Two District residents have been appointed by Mayor Marion Barry to the National Capital Planning Commission (NCPC), the federal body that oversees planning in the Washington area.

Robert Nash, an architect who lives at 1601 Buchanan St. NW, and Ann Hume Loikow, an attorney who lives in Cleveland Park, are scheduled to be sworn in at the commission's June 28 meeting.

Nash, 50, received a bachelor's degree in architecture from Howard University in 1952. He spent two years with the U.S. foreign aid program in Nigeria, developing schools, low-cost housing and industrial complexes, and another two years with the Army Corps of Engineers in England.
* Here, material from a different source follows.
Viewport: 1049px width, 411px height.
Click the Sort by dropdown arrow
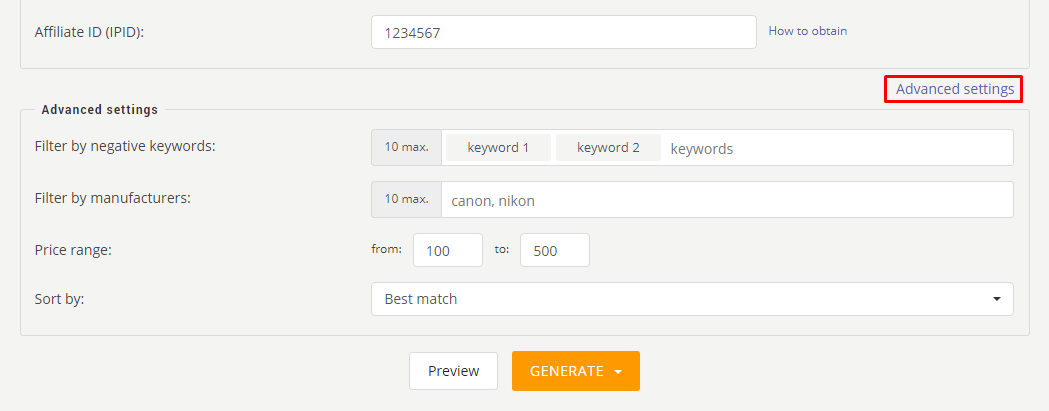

Returning to Washington, he joined the architectural firm of Johnson and Boutin.

In 1963, Nash opened his own firm, which designed an addition to the Museum of African Art as well as many churches in the city. The firm is now working on a cancer research facility for the National Institutes of Health in Bethesda.

Nash also has served as chief community planner for the 14th Street urban renewal plan and as the first black vice president of the American Institute of Architects (AIA). In 1972, he received the Whitney Young Citation from AIA for promoting minority opportunities in architecture.

Nash and his wife, Texeira, an artist, have a son and two daughters.

Loikow, 30, received her bachelor's degree from Vassar College and her law degree from Georgetown University. She has served as a paralegal in the civil rights division of the Justice Department and as an officer of the U.S. Information Agency (now the International Communications Agency) in Cameroon, Africa. An attorney with the Federal Home Loan Bank Board, Loikow also has been an Advisory Neighborhood Commissioner in Foggy Bottom.

In the ANC, Loikow was active in zoning cases and in landlord-tenant relations. She spearheaded an attempt by the Swathmore Tenants Association to buy its apartment building on 25th Street NW where she and her husband, John, lived until buying a home in Cleveland Park last month.

"As a mayoral appointee, I'll bring a . . . point of view of a District resident to the commission," said Loikow. "But the commission is charged with protecting the federal interest in area planning."

NCPC meets twice a month to review D.C., Maryland and Virginia government activities for their impact on federal interest.

There are 12 commission members, three appointed by the president and two by the mayor. Seven commissioners serve as ex officio members, including the chairman of the Senate Government Operations committee, the chairman of the House District Committee, the secretary of defense, the administrator of the General Services Administration, the secretary of interior, the mayor and the City Council chairman.

The appointed members - but not the ex officio members - are paid $100 per day for every day they work on the commission. Loikow, who is a full-time federal employe, may choose to serve without pay or to take a leave of absence from her regular job while on commission business, according to NCPC officials.